Questa volta il viso di Smirne si fece più greve, mi prese la mano e disse con voce tremolante :

«Caro fratello....ecco vedete, gli Dei da qualche giorno non mi parlano più e adesso, proprio mentre mi accingo a lasciarvi per sempre, Il futuro sembra una grande incognita pure per me che ne ho sempre visto i particolari. Come dovrei interpretare il silenzio del cielo? Vedete, l'unica cosa che mi rattrista in effetti, è che non potremo più vederci. »

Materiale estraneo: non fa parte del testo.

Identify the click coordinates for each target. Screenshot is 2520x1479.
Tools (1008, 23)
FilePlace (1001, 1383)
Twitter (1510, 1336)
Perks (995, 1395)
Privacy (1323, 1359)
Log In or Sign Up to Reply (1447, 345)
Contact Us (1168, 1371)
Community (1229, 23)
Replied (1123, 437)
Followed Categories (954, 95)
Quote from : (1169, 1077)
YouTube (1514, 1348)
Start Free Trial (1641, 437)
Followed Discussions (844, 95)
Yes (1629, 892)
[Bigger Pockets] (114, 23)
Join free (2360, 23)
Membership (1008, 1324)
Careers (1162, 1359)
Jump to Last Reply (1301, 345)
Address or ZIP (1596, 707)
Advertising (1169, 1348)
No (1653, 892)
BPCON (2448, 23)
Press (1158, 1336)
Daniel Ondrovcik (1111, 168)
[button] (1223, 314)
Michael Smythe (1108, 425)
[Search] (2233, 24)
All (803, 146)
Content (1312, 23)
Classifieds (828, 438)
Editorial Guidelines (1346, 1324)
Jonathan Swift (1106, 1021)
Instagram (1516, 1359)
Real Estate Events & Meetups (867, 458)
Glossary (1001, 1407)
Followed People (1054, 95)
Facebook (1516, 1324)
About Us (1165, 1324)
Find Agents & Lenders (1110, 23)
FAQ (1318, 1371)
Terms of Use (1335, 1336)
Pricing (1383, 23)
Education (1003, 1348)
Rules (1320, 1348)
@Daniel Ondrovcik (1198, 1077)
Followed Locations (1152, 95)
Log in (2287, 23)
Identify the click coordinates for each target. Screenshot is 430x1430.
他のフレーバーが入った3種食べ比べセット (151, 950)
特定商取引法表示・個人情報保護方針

« Chi può dirlo!...  forse gli Dei hanno in programma di farci ricongiungere presto! » soggiunsi  in tono consolatorio. « Già...spero tanto sia così» concluse Smirne cercando di recuperare il suo solito modo di fare. Mi guardò ancora una volta: « Eppure questa notte è ancora nostra ,quindi vi prego di poter restare con voi ancora un po'» .

Passammo tutta la notte insieme, stringendoci semplicemente la mano e aspettammo il sole sorgere. 

La mattina seguente in camera mia entrarono sette damigelle  col capo coperto da dei cappucci che ne occultavano perfettamente i volti. Mi fu ordinato di uscire dalla stanza e di non tornare prima di due ore. Non feci nemmeno in tempo per darle un ultimo saluto. Al mio ritorno Smirne non c'era più,era ufficialmente un'iniziata, ed io ero ufficialmente solo.